── DATA FOR THE TASK ──
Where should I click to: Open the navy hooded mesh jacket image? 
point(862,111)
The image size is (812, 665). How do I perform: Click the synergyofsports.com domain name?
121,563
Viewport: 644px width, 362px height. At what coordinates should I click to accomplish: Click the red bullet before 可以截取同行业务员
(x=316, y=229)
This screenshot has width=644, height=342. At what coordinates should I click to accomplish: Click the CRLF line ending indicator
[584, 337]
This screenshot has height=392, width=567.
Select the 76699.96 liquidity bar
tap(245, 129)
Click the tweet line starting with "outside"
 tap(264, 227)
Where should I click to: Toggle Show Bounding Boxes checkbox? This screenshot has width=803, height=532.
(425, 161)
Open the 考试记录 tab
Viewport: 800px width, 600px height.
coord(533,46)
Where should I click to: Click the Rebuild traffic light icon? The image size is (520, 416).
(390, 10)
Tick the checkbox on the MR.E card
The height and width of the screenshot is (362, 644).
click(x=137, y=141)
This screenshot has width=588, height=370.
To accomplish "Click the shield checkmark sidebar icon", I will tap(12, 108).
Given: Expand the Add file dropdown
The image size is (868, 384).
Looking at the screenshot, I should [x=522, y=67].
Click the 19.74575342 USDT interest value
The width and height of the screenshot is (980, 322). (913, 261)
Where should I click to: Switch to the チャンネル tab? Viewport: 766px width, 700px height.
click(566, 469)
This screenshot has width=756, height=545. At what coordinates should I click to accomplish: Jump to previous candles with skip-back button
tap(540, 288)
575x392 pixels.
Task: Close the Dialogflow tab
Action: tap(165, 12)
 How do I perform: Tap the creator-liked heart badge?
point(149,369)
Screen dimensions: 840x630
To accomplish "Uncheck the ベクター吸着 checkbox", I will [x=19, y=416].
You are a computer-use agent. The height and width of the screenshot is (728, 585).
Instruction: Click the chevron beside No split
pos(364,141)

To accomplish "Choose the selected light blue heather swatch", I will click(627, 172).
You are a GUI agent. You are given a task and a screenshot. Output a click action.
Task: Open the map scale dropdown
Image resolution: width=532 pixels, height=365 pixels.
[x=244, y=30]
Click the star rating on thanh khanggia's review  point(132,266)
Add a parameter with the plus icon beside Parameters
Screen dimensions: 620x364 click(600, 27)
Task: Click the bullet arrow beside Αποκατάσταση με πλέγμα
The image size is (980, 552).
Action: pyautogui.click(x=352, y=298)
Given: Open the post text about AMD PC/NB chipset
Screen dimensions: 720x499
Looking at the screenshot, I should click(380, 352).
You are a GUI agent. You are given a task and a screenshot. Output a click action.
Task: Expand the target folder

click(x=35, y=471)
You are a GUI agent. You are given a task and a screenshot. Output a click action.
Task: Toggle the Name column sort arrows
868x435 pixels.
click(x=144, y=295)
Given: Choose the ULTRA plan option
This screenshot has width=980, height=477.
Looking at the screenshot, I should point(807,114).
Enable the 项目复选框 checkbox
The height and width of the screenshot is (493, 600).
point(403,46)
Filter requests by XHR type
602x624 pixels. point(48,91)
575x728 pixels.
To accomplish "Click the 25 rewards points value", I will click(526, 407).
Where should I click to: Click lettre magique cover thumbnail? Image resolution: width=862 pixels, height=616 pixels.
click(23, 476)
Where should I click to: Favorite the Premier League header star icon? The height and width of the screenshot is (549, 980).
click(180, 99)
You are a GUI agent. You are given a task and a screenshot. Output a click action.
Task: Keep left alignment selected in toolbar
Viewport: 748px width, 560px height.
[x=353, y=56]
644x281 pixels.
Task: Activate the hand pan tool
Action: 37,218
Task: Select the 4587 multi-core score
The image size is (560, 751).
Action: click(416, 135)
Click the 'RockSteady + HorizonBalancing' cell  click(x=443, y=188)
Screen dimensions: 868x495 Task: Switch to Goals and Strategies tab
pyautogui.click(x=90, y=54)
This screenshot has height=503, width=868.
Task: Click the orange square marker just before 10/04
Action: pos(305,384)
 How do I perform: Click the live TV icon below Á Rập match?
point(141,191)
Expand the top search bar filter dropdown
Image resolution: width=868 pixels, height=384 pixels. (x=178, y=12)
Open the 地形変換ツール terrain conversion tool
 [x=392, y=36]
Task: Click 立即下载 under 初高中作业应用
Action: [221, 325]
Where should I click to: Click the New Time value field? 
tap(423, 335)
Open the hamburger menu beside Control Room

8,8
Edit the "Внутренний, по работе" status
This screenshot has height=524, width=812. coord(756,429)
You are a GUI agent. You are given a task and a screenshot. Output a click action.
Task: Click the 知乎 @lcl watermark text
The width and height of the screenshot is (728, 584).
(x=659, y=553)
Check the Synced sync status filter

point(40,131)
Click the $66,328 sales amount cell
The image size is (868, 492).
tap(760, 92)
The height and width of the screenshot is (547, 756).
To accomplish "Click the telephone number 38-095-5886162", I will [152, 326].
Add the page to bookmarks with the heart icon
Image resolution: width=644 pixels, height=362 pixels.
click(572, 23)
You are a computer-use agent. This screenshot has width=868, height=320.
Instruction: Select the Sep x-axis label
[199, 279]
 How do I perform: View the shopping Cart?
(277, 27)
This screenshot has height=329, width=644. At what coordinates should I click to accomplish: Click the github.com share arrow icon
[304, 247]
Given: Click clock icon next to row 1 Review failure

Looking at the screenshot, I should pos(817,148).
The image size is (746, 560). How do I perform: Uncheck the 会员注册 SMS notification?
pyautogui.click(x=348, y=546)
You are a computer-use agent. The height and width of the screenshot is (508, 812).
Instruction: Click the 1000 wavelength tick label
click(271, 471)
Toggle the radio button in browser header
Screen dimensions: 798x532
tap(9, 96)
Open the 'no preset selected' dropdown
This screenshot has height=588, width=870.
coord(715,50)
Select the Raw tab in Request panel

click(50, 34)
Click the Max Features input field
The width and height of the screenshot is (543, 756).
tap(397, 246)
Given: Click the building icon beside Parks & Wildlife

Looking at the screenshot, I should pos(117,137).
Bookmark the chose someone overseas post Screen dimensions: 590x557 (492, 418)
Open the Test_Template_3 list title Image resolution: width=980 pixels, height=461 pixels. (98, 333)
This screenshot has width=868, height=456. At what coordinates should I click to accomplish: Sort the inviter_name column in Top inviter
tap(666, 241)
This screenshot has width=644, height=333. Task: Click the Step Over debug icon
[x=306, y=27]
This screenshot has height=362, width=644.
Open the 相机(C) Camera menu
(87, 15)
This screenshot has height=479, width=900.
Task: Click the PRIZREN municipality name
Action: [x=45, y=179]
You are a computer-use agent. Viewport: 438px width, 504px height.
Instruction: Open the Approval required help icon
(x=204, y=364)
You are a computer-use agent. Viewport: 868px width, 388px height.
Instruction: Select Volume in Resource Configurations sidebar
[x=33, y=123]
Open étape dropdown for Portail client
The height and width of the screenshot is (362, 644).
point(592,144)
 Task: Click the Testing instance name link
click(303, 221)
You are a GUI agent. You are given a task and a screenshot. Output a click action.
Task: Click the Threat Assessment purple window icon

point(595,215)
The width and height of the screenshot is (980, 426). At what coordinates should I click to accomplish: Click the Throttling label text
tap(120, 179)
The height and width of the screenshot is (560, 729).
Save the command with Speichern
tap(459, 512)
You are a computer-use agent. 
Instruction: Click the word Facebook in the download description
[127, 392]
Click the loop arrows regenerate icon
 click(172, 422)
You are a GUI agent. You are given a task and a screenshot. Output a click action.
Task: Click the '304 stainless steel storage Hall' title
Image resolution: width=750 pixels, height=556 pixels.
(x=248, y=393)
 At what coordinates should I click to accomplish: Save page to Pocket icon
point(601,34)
───
• [ABOUT THIS TASK]
Write the "Instruction: Select Volume" line and all later lines exactly. Stop at the end of the data.

• [THE COMPLETED TASK]
Instruction: Select Volume in Resource Configurations sidebar
[x=33, y=123]
Open étape dropdown for Portail client
The height and width of the screenshot is (362, 644).
point(592,144)
 Task: Click the Testing instance name link
click(303, 221)
You are a GUI agent. You are given a task and a screenshot. Output a click action.
Task: Click the Threat Assessment purple window icon

point(595,215)
The width and height of the screenshot is (980, 426). At what coordinates should I click to accomplish: Click the Throttling label text
tap(120, 179)
The height and width of the screenshot is (560, 729).
Save the command with Speichern
tap(459, 512)
You are a computer-use agent. 
Instruction: Click the word Facebook in the download description
[127, 392]
Click the loop arrows regenerate icon
 click(172, 422)
You are a GUI agent. You are given a task and a screenshot. Output a click action.
Task: Click the '304 stainless steel storage Hall' title
Image resolution: width=750 pixels, height=556 pixels.
(x=248, y=393)
 At what coordinates should I click to accomplish: Save page to Pocket icon
point(601,34)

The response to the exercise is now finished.